DifferentialEquations + RecursiveArrayTools Broadcasting / CuArrays Kernel compilation error --

Hi,

Finally have access to a CUDA capable GPU, so I’m trying to accelerate some finite-difference PDE solves using CuArrays and DifferentialEquations.

I began with Chris’ simple reaction-diffusion demonstration here, and while I can get the CPU computation to complete for nearly any solver by removing the RecursiveArrayTools, I can not get any GPU computation to work for any solver. (Yes, the whole CUDA stack is installed and passed all tests.)

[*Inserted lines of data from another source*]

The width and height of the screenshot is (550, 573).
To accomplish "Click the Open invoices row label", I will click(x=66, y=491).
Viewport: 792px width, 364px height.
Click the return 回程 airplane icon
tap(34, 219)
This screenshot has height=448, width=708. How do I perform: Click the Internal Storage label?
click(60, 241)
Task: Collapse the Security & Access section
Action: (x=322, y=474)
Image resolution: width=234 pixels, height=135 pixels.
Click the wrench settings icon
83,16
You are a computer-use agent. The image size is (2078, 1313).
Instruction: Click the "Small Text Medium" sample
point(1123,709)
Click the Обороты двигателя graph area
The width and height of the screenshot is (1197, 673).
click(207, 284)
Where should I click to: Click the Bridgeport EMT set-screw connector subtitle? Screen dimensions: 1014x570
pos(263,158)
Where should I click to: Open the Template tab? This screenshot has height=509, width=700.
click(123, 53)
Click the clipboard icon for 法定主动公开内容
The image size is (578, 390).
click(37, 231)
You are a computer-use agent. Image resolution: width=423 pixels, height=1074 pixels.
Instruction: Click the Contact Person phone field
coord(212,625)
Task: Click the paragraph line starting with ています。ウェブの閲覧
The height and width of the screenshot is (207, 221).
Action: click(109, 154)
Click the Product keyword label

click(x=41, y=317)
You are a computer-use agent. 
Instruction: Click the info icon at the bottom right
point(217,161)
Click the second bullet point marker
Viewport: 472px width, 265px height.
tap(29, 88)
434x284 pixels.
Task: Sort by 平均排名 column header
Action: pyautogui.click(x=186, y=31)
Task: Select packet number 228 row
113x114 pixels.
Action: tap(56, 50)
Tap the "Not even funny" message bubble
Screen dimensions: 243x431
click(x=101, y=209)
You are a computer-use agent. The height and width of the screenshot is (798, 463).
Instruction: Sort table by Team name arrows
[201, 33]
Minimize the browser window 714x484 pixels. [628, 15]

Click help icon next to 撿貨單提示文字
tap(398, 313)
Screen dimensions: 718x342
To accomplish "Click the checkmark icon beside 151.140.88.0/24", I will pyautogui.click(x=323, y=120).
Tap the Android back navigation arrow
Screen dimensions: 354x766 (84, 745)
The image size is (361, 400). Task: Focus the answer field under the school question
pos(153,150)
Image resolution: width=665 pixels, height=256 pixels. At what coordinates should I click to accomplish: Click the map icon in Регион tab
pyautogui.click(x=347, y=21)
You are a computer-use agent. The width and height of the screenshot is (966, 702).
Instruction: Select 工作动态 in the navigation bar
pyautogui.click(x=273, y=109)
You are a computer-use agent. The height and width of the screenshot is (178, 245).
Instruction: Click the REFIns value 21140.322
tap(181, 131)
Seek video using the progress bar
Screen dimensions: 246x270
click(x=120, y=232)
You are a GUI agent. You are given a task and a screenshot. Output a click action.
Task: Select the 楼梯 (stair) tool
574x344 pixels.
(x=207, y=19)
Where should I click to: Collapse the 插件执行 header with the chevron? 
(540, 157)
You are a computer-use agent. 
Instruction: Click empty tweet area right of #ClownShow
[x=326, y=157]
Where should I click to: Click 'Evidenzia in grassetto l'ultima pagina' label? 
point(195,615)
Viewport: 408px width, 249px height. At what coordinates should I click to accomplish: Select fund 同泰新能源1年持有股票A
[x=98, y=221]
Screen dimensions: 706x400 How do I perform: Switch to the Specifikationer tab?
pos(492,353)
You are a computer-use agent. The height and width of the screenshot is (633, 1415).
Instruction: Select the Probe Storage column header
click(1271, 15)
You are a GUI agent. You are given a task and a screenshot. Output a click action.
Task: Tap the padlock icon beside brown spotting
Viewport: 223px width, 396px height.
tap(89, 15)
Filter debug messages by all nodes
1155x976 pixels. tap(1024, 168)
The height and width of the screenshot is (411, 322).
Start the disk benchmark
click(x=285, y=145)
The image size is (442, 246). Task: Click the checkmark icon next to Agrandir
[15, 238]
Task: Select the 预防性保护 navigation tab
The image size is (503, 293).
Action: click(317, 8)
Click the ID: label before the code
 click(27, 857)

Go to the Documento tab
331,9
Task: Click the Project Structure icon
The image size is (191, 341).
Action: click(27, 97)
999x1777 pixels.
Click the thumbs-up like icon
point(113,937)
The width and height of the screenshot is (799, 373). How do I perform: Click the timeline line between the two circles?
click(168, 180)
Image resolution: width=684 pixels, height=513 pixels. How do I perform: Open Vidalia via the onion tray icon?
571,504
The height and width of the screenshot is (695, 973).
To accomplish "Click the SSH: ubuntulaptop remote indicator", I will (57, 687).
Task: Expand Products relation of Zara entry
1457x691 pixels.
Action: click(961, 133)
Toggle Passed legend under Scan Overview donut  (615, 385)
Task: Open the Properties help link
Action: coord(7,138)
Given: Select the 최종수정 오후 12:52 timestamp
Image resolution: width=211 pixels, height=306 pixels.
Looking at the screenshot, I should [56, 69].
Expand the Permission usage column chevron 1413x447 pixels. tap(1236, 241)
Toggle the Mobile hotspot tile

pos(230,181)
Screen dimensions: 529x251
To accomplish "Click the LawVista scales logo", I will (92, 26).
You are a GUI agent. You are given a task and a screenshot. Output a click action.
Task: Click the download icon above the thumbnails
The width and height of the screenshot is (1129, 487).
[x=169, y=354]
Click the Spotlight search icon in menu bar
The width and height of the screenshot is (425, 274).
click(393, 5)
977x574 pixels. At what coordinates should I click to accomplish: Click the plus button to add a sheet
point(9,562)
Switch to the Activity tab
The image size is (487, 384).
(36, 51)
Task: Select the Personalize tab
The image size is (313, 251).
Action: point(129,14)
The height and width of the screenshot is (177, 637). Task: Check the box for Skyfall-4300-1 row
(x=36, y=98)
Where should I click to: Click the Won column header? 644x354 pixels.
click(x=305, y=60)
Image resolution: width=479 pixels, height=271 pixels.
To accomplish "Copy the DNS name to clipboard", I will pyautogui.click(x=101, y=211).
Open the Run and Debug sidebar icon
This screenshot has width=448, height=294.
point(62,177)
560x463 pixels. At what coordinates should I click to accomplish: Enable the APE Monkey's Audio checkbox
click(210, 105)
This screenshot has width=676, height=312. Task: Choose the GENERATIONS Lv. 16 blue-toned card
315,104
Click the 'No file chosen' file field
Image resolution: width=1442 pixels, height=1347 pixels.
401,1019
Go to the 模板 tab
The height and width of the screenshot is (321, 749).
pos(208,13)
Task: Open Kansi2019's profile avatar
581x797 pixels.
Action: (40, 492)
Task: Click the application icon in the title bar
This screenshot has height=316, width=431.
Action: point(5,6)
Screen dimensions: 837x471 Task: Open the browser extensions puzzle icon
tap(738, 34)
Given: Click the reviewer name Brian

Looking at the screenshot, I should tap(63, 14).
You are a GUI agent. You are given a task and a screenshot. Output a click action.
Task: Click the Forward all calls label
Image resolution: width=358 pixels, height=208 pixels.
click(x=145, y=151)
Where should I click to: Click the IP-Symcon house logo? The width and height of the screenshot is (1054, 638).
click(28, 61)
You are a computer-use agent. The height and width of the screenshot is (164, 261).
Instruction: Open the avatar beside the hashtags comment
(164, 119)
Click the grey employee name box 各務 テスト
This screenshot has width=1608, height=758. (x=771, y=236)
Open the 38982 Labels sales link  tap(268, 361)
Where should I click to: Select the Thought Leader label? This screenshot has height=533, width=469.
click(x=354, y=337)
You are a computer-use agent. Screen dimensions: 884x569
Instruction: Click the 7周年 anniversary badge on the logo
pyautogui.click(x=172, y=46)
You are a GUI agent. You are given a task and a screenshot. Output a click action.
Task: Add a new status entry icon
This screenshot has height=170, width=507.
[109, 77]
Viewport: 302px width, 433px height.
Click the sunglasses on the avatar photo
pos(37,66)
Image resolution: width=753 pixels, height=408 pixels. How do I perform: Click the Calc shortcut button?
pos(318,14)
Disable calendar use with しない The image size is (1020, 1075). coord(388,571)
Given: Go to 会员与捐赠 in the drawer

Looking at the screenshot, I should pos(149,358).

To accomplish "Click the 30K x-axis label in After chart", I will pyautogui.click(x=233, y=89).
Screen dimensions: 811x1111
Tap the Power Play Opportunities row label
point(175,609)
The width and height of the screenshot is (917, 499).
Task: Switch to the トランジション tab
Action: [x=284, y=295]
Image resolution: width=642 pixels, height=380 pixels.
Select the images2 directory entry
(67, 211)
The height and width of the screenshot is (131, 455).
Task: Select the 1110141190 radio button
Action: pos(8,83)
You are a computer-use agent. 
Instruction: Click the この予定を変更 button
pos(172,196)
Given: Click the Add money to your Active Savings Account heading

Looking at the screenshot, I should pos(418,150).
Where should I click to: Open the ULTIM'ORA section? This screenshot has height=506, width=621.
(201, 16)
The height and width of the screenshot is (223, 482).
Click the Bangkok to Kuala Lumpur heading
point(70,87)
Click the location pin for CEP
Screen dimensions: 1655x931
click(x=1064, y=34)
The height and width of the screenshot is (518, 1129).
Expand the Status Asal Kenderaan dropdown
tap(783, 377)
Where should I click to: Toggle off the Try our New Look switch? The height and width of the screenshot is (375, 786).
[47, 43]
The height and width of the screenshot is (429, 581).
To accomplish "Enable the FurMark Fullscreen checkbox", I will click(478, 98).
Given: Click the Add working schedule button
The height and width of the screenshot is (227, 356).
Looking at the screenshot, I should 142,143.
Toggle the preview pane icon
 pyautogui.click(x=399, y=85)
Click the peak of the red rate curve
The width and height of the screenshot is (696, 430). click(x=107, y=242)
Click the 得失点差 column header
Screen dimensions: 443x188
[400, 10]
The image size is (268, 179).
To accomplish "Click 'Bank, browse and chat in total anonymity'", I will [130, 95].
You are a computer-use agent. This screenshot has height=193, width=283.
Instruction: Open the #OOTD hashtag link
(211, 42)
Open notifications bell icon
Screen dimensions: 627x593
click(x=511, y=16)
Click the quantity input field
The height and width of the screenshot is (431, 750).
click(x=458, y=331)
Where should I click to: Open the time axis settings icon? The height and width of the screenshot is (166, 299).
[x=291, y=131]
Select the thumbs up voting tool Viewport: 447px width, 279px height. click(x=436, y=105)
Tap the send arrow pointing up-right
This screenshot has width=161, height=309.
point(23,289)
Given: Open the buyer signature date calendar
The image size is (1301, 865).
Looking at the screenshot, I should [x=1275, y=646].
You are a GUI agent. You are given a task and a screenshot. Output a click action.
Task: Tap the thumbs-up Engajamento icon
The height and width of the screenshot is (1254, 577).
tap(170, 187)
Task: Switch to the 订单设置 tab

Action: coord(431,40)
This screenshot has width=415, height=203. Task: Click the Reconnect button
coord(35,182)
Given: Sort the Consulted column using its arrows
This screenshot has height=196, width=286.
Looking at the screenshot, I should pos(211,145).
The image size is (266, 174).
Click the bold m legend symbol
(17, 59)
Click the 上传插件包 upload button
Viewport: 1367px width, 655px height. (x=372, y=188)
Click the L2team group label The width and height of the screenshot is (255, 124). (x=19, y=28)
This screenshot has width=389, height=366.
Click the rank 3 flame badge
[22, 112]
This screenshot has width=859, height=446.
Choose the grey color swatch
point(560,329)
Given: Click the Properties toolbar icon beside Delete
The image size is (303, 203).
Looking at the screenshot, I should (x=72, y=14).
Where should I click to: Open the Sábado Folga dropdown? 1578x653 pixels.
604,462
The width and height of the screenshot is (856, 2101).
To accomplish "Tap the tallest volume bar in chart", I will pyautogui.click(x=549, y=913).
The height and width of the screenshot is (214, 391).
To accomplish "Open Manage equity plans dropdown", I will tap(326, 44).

Setting CuArrays.allowscalar(false) and running the solver yields a forbidden indexing error, while permitting scalar operations generates a pretty inscrutable GPU compilation error message including “KernelError: passing and using non-bitstype argument”, (similar: here and here).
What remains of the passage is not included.